Eventually I would like to extend upon the statistics by incorporating Macnine Learning to see if I can predict some simple stats like if a player will score a goal in a game or not.

Current state

Currently the app will query the NHL Edge API to gather a list of games for processing. If there are not games loaded yet, it will start with 1980/1981 season. Otherwise, it will look at the most recent game in the database and then use that game's data as the starting point for searching for newer games. The NHL Edge API provides the next schedule date (which covers one week), so as long as that field is in the reponse, there are newer games we can process.

All these games get stored in an SQLite database. Once all the scheduled games have been gathered, the app will query the NHL Edge API again for the game data. Here I grab the list of players for a game, and the plays that occurred in the game. I then build out the stats for each player, for each game and store those results in the database.

The app currently will retry processing games if there were any errors when requesting the data from the API. In addition, it also throttles request to reduce the load on the API servers. This throttling does cause the app to process the game data slowly. However, this works out fine for me as I have wrapped it in a Docker container that I deploy to a home server where it can take as long as it needs without interruption.

TODO

Here I have a general list of next items I am thinking about tackling.
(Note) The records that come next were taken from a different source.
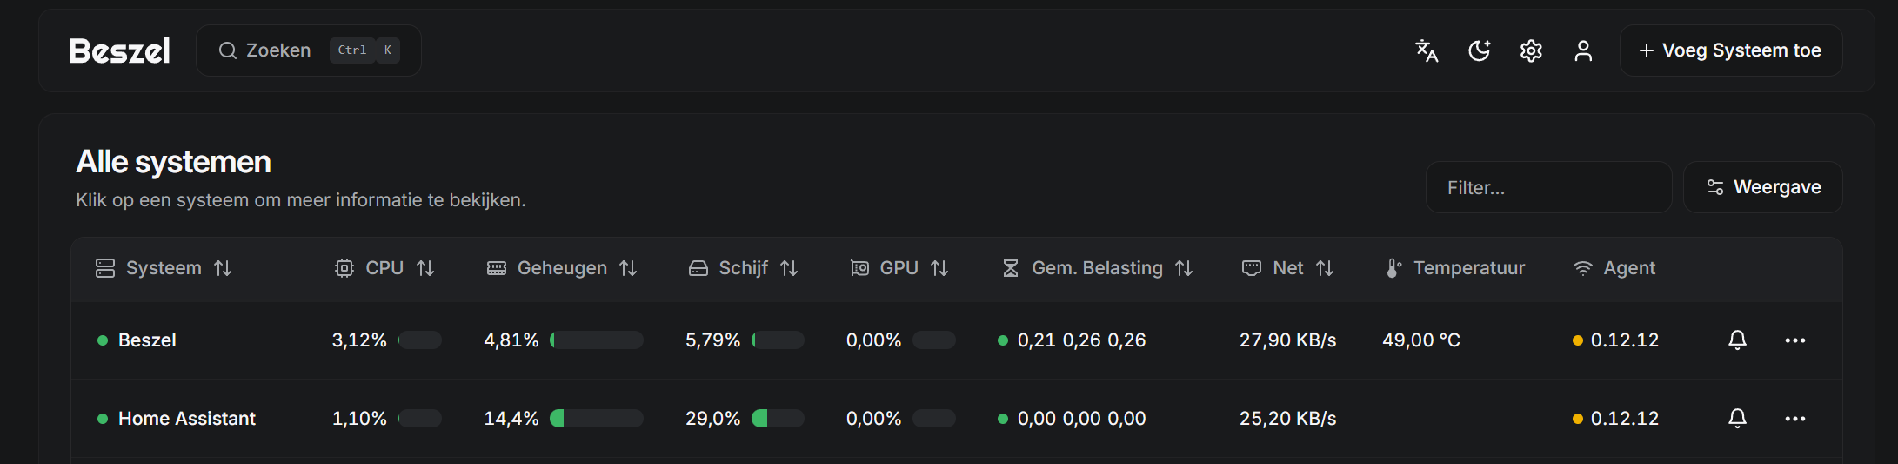The width and height of the screenshot is (1898, 464).
Task: Sort by Geheugen column header
Action: tap(562, 268)
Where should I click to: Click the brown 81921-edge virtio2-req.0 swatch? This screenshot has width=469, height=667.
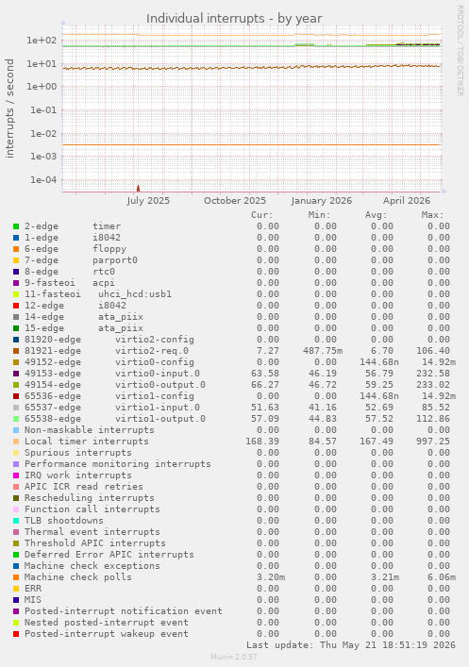16,351
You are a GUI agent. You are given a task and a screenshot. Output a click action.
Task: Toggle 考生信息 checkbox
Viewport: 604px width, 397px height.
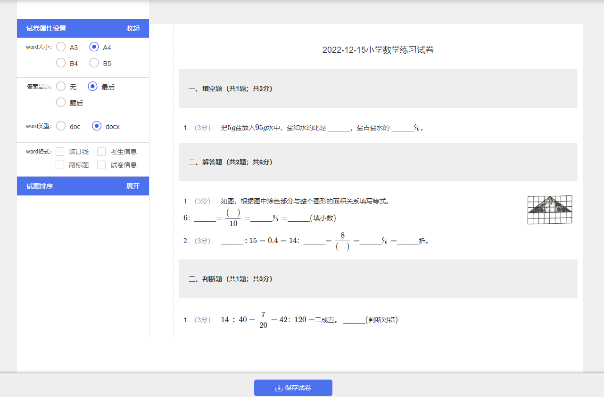tap(101, 152)
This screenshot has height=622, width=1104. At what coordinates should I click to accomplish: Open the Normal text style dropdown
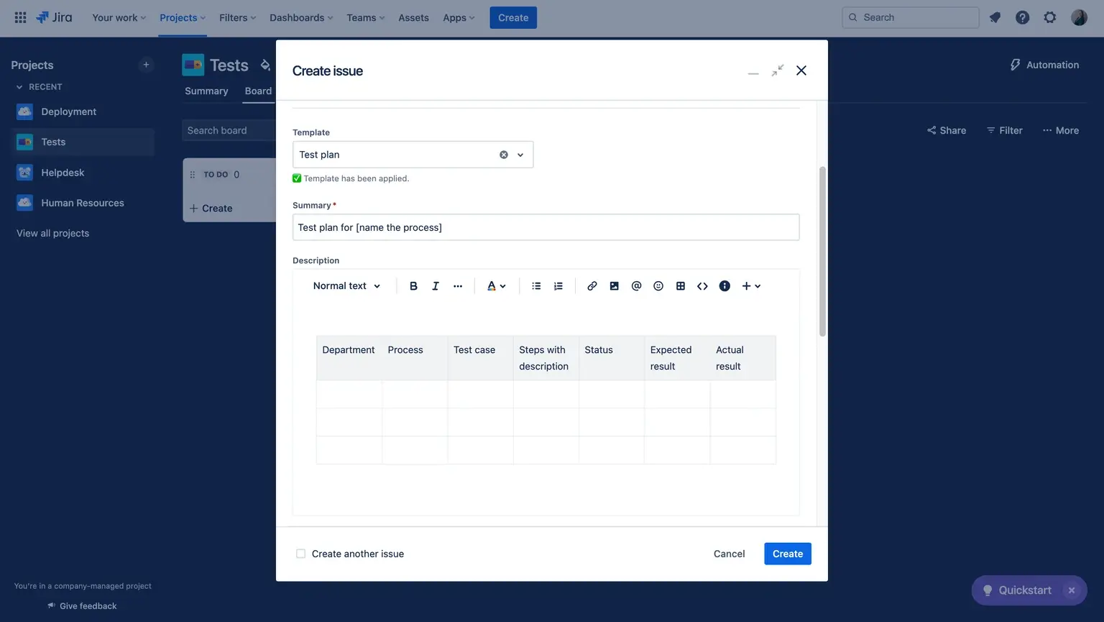point(346,285)
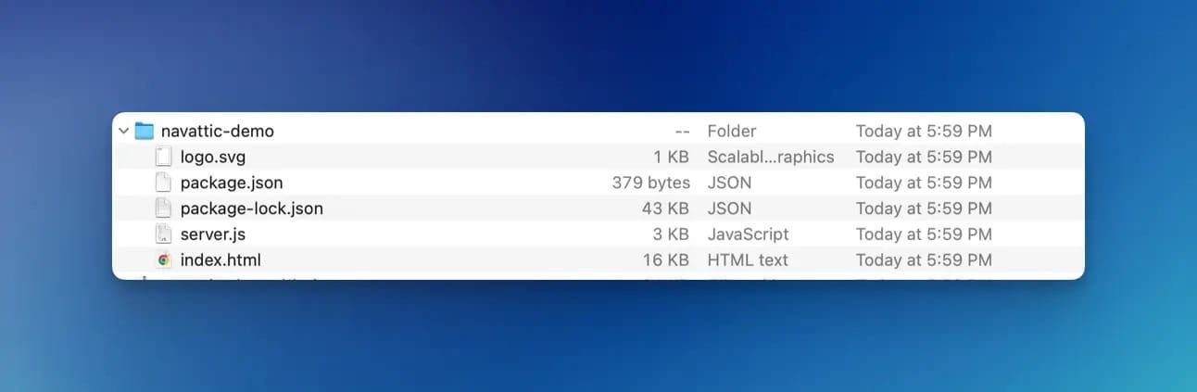Select the package-lock.json filename

pos(252,209)
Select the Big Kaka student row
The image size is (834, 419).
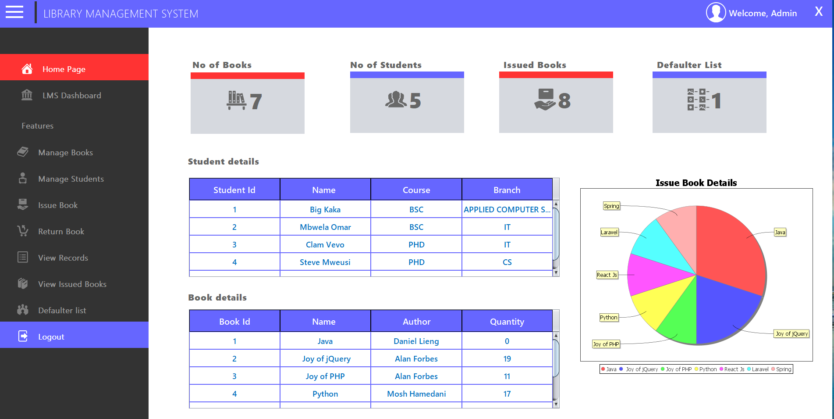point(325,210)
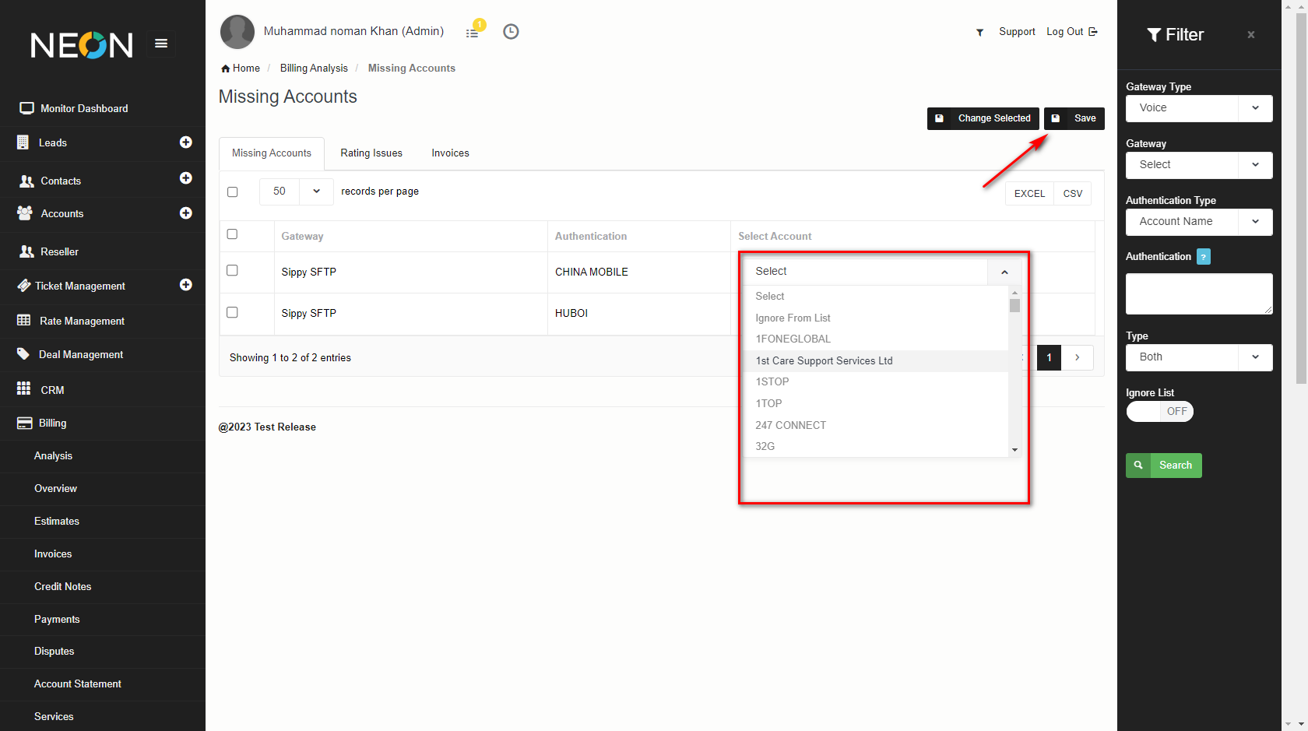1308x731 pixels.
Task: Click the plus icon beside Ticket Management
Action: coord(186,285)
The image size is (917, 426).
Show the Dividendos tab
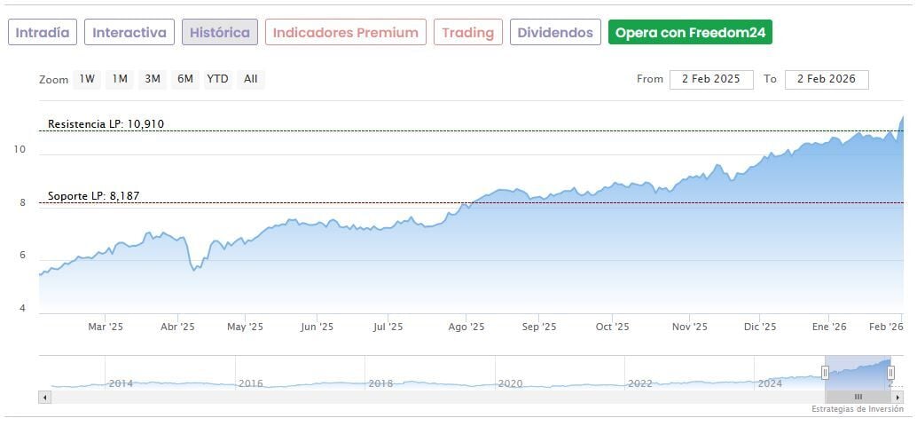pos(555,33)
  • Update the logging statements to a uniformed format using the Python logging features
  • Add in some environment variables for database location for running in a Docker container
  • Update logging to a uniformed format
  • Add in HTTP request retry logic
  • Swap from NHL Edge API to HTML Reports
  • Update processed game states to handle resuming processing if the app execution was interrupted
  • Add in logic for handling player plus/minus stats
  • Calculate overall stats for players
  • Calculate stats for players per season

Getting started

While I am not making this as a true "open source" project but rather just a "public source" project. I thought I would add this section in case anyone is interested in trying it out.
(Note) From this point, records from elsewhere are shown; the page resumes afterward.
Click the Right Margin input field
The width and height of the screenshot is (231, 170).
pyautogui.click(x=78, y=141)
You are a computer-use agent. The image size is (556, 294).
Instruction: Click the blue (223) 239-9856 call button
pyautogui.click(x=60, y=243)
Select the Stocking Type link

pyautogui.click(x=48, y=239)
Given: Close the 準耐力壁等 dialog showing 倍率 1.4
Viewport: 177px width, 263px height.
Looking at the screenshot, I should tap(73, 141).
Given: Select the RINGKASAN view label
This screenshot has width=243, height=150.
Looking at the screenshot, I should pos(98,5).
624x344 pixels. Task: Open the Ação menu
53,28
First I setup a virtual environment and install the dependencies.

> virtualenv .venv
> . .venv/bin/activate
> pip install -r requirements.txt

Initialize the database.

> python src/init_db.py

Note: You can always recreate a fresh, empty database by passing the --empty flag to the init_db.py script.

> python src/init_db.py --empty

Finally, you can run the script by executing the main.py file.

> python src/main.py

Note: This will take some time to run, likely measured in hours.